The play at Revnice had not finished yet, but by this time I was tired; at the end of the Heidelberg scenes I slipped out of the audience and went down to the station. As I sat under a glaring bulb in an empty carriage of the late train, I thought how strange it was that the Revnice play had grafted motifs from the island’s Book onto philosophies of reincarnation and pessimism, ideas very distant from the islanders’ view of the world. I had written down the name of the company that produced the play, thinking I would get in touch with the actors at their Prague base and ask who the author was and where they discovered him, but then I dropped the idea.
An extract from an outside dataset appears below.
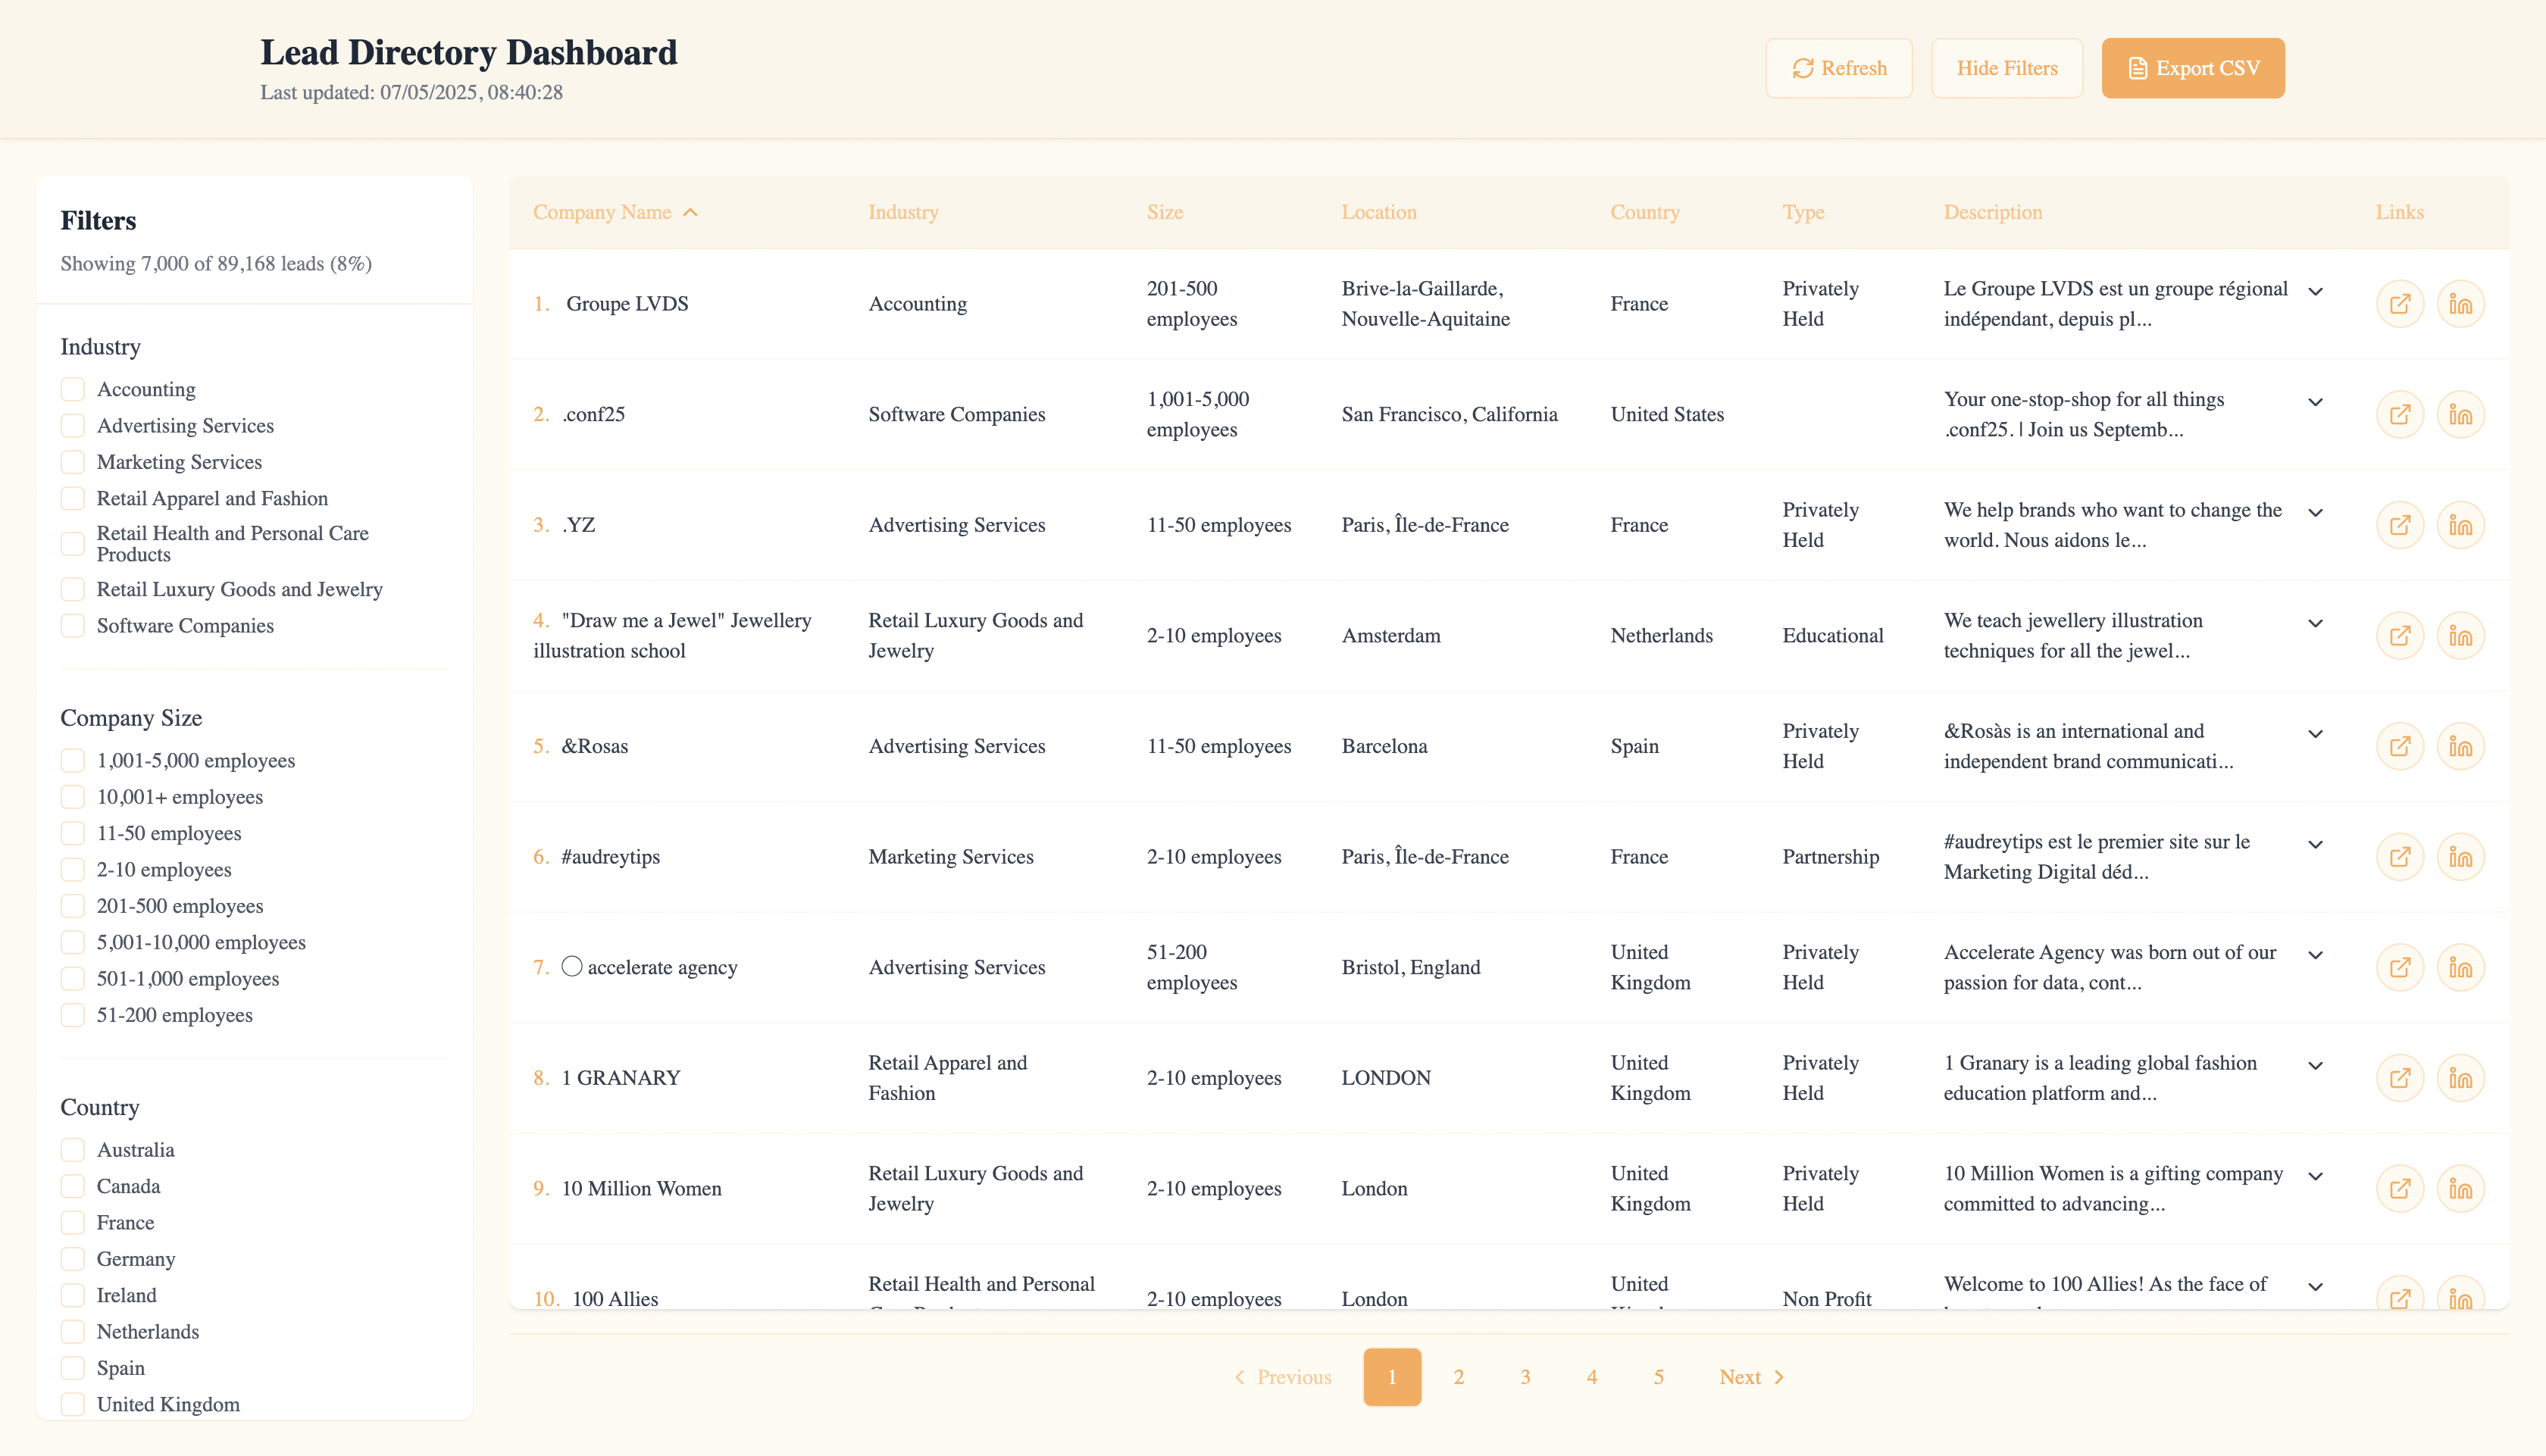Open LinkedIn page for .conf25
This screenshot has height=1456, width=2546.
(2460, 414)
I was pretty sure what they would tell me: either the play was written by someone who had spent some time on the island, come across the Book there, and used some of its motifs in his work, or else some visitor to the island had told the natives about the play and then part of its story had been incorporated into the Book. The Book was open — it drew in stories from other books, plays or films and transformed them, and naturally it was willing to release its own story-lines and images for use in the literatures of other nations. Perhaps many motifs in works of literature of international renown have their origins in the Book; there is no way of knowing this for sure — the Book changes so quickly that whatever escapes from it to find lasting form on the pages of other books or theatre stages, transforms and then perishes in the Book.
Taal’s task
Fo was carried into the palace with his book. After Fo’s death, Taal has his son’s work published in many thousands of copies and instructs everyone on the island to buy it. In addition to this, the king has several copies produced on the finest handmade paper as facsimile publications; these are kept in leather cases set with red, green and violet gemstones. Fo’s lettering is faithfully transcribed in all its transformations, and on the back of the sheets Fo’s text is woven around the lines of the forester’s records, just as it was in the cabin. The facsimile describes not only the story of the unfortunate Dru but also the story of Fo’s script, which is beautiful in its early guises but becomes ever more distorted as the fever takes hold. The letters were infected by the diseases of Fo’s thoughts, but perhaps the letters stirred the sickness in Fo by the piercing gaze they fixed upon him. The facsimile told of the fates of letters that became more and more akin to demons; these demons became lords of the text, shuddering, fraying and shrivelling until they were transformed into the monstrous letters of Umurian (woven somnambulistically around the clumsy letters of the woodsmen). Taal has Fo’s original manuscript placed in a gold box that he has specially made for it, and this is placed in the treasury guarded by the deadly, impassable labyrinth.